なお、意識がはっきりしない人に無理に飲ませると、誤嚥の危険があります。 その場合は水分を飲ませようとせず、救急要請を検討してください。


水だけでは不十分なことがある

現場でよく見られるのが、 「水分補給はしていたけれど、水だけだった」 というケースです。

汗を大量にかくと、水分だけでなく塩分も失われます。 その状態で水だけを大量に飲むと、体内の電解質バランスが崩れる可能性があります。

屋外作業、スポーツ、長時間の外出などでは、 水分とあわせて塩分・電解質を補う意識 が大切です。

ただし、腎臓病、心臓病、高血圧などで水分や塩分制限を受けている方は、経口補水液やスポーツドリンクの使用について主治医に確認してください。


夏の体調不良は「熱中症だけ」と決めつけない

夏場は、暑さによる体調不良が増える一方で、新型コロナウイルス感染症、インフルエンザ、感染性胃腸炎などの感染症も起こります。

特に、 発熱に加えて、咳、鼻水、咽頭痛、下痢、周囲の感染状況 がある場合は、感染症の可能性も考える必要があります。

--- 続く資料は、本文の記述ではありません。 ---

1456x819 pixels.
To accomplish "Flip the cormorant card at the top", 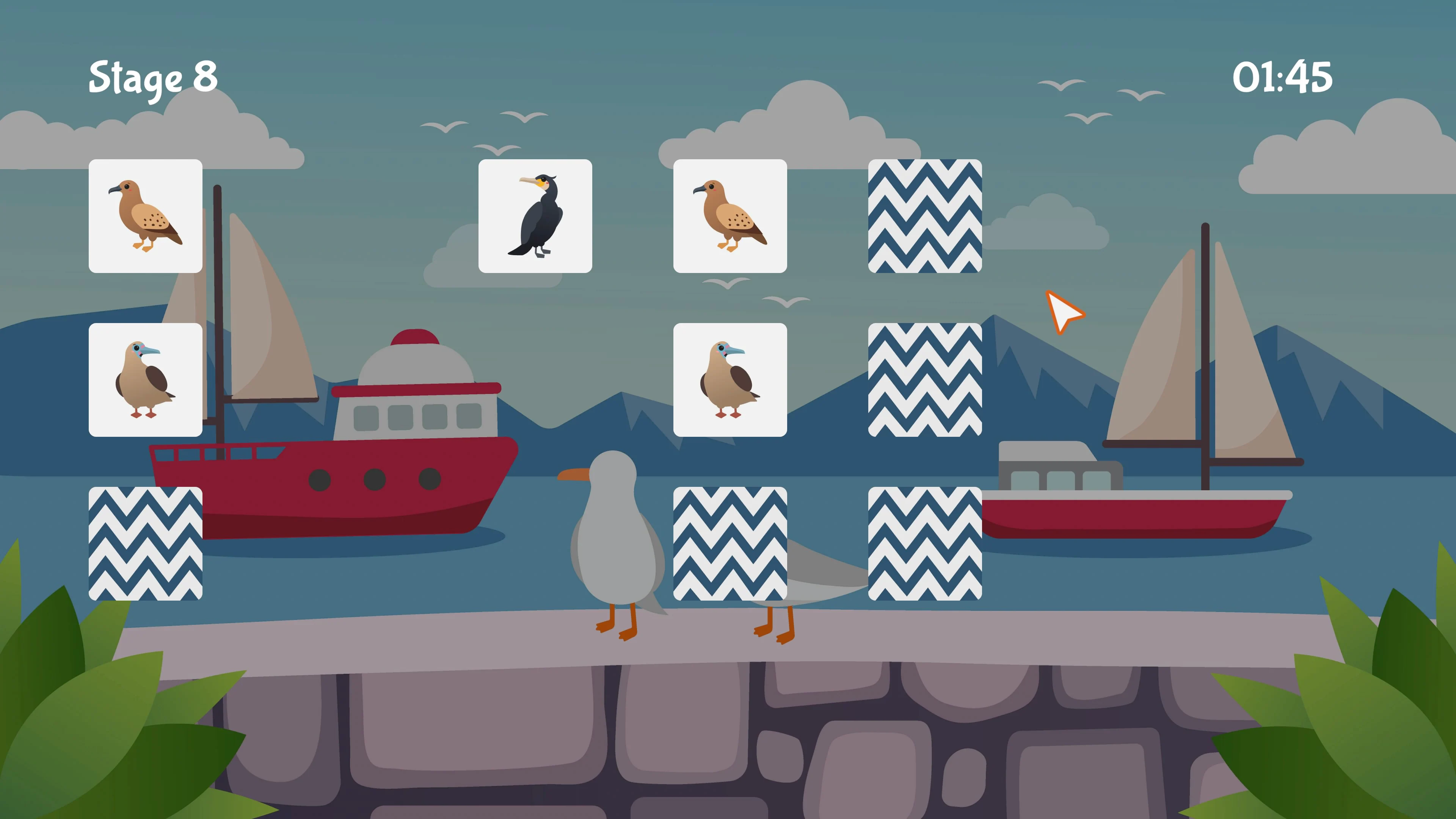I will 535,215.
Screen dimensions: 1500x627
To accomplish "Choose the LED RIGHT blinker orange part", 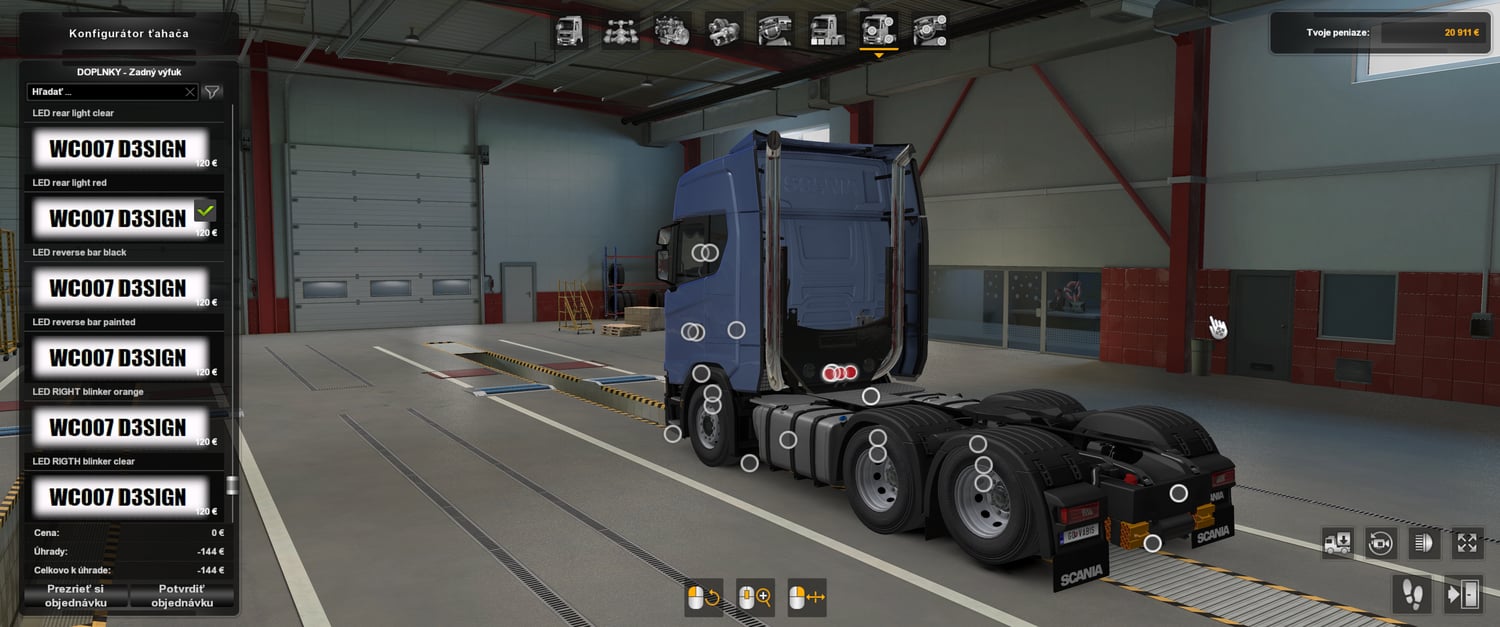I will (x=119, y=427).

熱中症も感染症も、早期に気づき、早めに対応することで重症化を防ぎやすくなります。 「いつもと違う」「休んでも改善しない」と感じた場合は、早めに医療機関へ相談してください。


まとめ

  • 夏の発熱は、熱中症だけでなく感染症の可能性もある
  • 咽頭痛、鼻水、咳がある場合は感染症も疑う
  • 熱中症は体温だけでなく、意識状態や水分摂取の可否も重要
  • 水だけでなく、状況に応じて塩分・電解質の補給も考える
  • 意識障害、歩行困難、自力で飲めない場合は救急要請を検討する

これから本格的な暑さが続きます。
熱中症を予防するためには、こまめな水分補給、暑さを避ける工夫、無理をしない判断が大切です。

そして、発熱や体調不良があるときは、 「暑さのせい」と決めつけず、感染症の可能性も含めて考える ことが重要です。

この記事が、皆さまの健康管理の一助となれば幸いです。